▶ VORLIEGENDER TEXTAUSZUG:
··········

Inhalt:
Jakob Kemper trachtete sein gesamtes bisheriges Leben nach Ruhm und Anerkennung, zunächst als Musiker, dann als Dirigent und Komponist und zuletzt als Musikforscher.
Zermürbt von fortwährendem Scheitern fristet der Sonderling ein einsames Dasein und hält sich als Organist und Musiklehrer über Wasser. Dann macht er, versteckt im Gehäuse der Orgel der Naumburger Stadtkirche St. Wenzel, einen spektakulären Jahrhundertfund: eine verschollene Partitur von Johann Sebastian Bach! Anders als erwartet, stellt die Entdeckung sein Leben auf den Kopf.
Robert Schneider webt ein faszinierend dichtes Geflecht aus verdrängten Erinnerungen, einer schwierigen Vater-Sohn-Beziehung und einem irritierenden Jahrhundertfund der Musikforschung. Die gefangenen Akteure drohen, sich zunehmend zu verstricken und zerrissen zu werden. Am Ende ist der Ausweg ein ganz anderer.
Protagonist:
Jakob Kemper möchte ich mit folgender Textpassage charakterisieren, die jedoch nicht alles von ihm zeigt:
"Oh, wie begehrte er, einer der ihren zu sein! Wie gern hätte er dazugehört! Ein Rad im Getriebe der weltweiten Bachforschung! Ein Rädchen, seinetwegen auch nur eine winzige Sprungfeder! Aber dabei sein! Wie sehnte er sich danach, mitzudenken, mitzureden, mitzuforschen und an dem Mysterium Bach fort und fort zu schreiben! Wie lechzte er nach Anerkennung! Ja, auch er wollte umgeben sein und hofiert von der Öffentlichkeit! Er wollte auch fotografiert werden und sein Bild in der Zeitung sehen (...), es mit stummem Stolz betrachten und die eigenen Worte wieder und wieder lesen! Er wollte gefragt sein, gesucht, umringt von Journalisten, berühmt! Sieht mich denn niemand? Ich bin auf der Welt! Verdammt, ich lebe! Ich habe etwas … dths … zu sagen!"

··········

▶ ARBEITSAUFTRÄGE:
**1.** Übertragen Sie den Abschnitt des Textauszugs zwischen „Robert Schneider webt“ und „ein ganz anderer.“, beide Stellen eingeschlossen, wortgetreu.
**2.** An welchem Ort findet Jakob Kemper laut Textauszug die verschollene Partitur von Johann Sebastian Bach?
**3.** Prüfen Sie, ob die folgenden Aussagen mit dem Textauszug übereinstimmen, und belegen Sie jede Entscheidung mit einem wörtlichen Zitat: (a) Kemper verdient seinen Lebensunterhalt als Organist und Musiklehrer. (b) Die Entdeckung wirkt sich so auf Kempers Leben aus, wie er es erwartet hat. (c) Zuletzt war Kemper als Dirigent tätig.
Die anschließenden Daten werden für die Bearbeitung nicht gebraucht.

▶ BEREITGESTELLTE DATEN:
··········

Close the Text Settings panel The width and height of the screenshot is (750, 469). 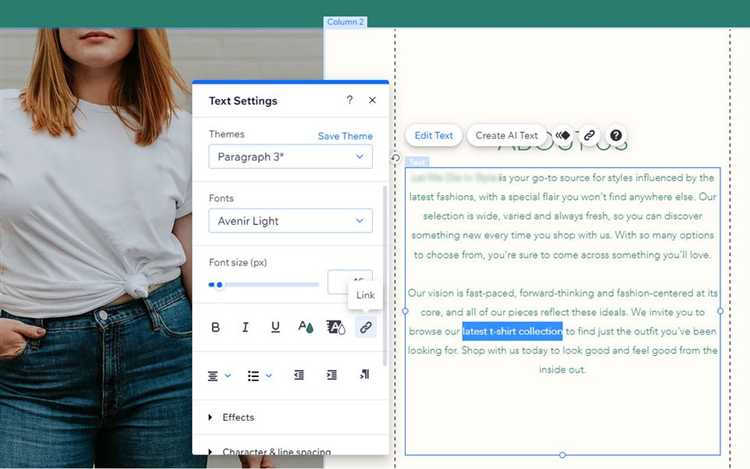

··········

▶ LÖSUNGEN:
**1.**
Robert Schneider webt ein faszinierend dichtes Geflecht aus verdrängten Erinnerungen, einer schwierigen Vater-Sohn-Beziehung und einem irritierenden Jahrhundertfund der Musikforschung. Die gefangenen Akteure drohen, sich zunehmend zu verstricken und zerrissen zu werden. Am Ende ist der Ausweg ein ganz anderer.

**2.** Im Gehäuse der Orgel der Naumburger Stadtkirche St. Wenzel.

**3.**
(a) Ja: „hält sich als Organist und Musiklehrer über Wasser“
(b) Nein: „Anders als erwartet, stellt die Entdeckung sein Leben auf den Kopf.“
(c) Nein: „zunächst als Musiker, dann als Dirigent und Komponist und zuletzt als Musikforscher“